In my program, I scan files for certain text. After weeks of debugging I found out that certain lines of text in files give a segmentation fault depending on the regex pattern used. For example, I found the following line of text causes a segmentation fault
#include <glib.h>
int main()
{
GRegex* regex = g_regex_new("\\bhtml\\b", G_REGEX_CASELESS, G_REGEX_MATCH_NOTEMPTY, NULL);
//The following line causes a segmentation fault
g_regex_match(regex, "<code>USR1</code>) f\374hren. Ersteres ist ein schwerer Fehler,", G_REGEX_MATCH_NOTEMPTY, NULL);
return 0;
}
Whereas the following which uses a different pattern does not cause a segmentation fault
#include <glib.h>
int main()
{
GRegex* regex = g_regex_new("html", G_REGEX_CASELESS, G_REGEX_MATCH_NOTEMPTY, NULL);
g_regex_match(regex, "<code>USR1</code>) f\374hren. Ersteres ist ein schwerer Fehler,", G_REGEX_MATCH_NOTEMPTY, NULL);
return 0;
}
It is the combination of the regex pattern and the \374 in the string that causes the segmentation fault. I noticed however that if I manually escape \374 with \\374, no segmentation fault happens.

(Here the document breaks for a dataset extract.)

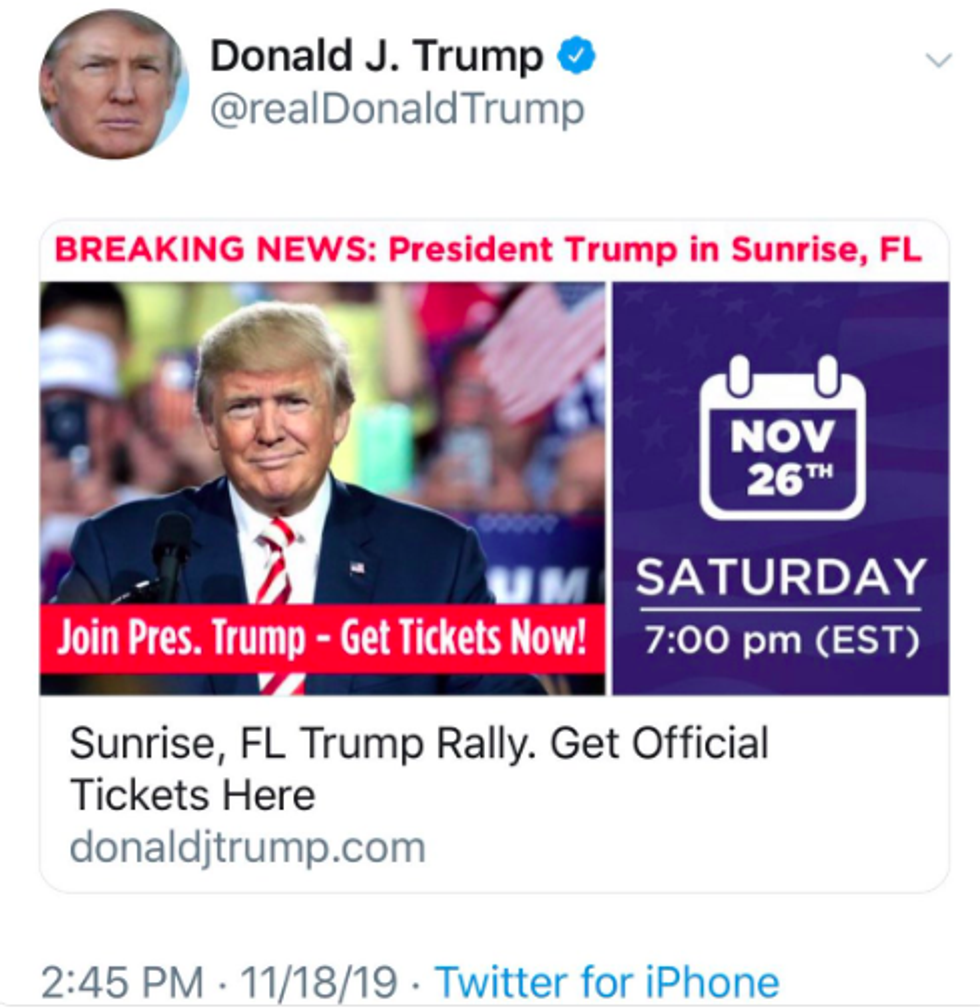Screen dimensions: 980x1008
Task: Open the @realDonaldTrump handle
Action: click(396, 111)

The source of that line of text comes from the file: https://httpd.apache.org/docs/2.4/de/stopping.html
For this specific case, when I read this file and store the line of text in a string, it gets stored in a string as \374 instead of getting stored as ü.
How can I fix this problem such as if I were to be reading thousands of files with hundreds of lines in them which could contain anything, I can use any regex pattern and avoid segmentation faults caused by this?
g_strescape helps in such cases, because it simply escapes '\' (and other special characters), which will prevent g_regex_match
from segfaulting.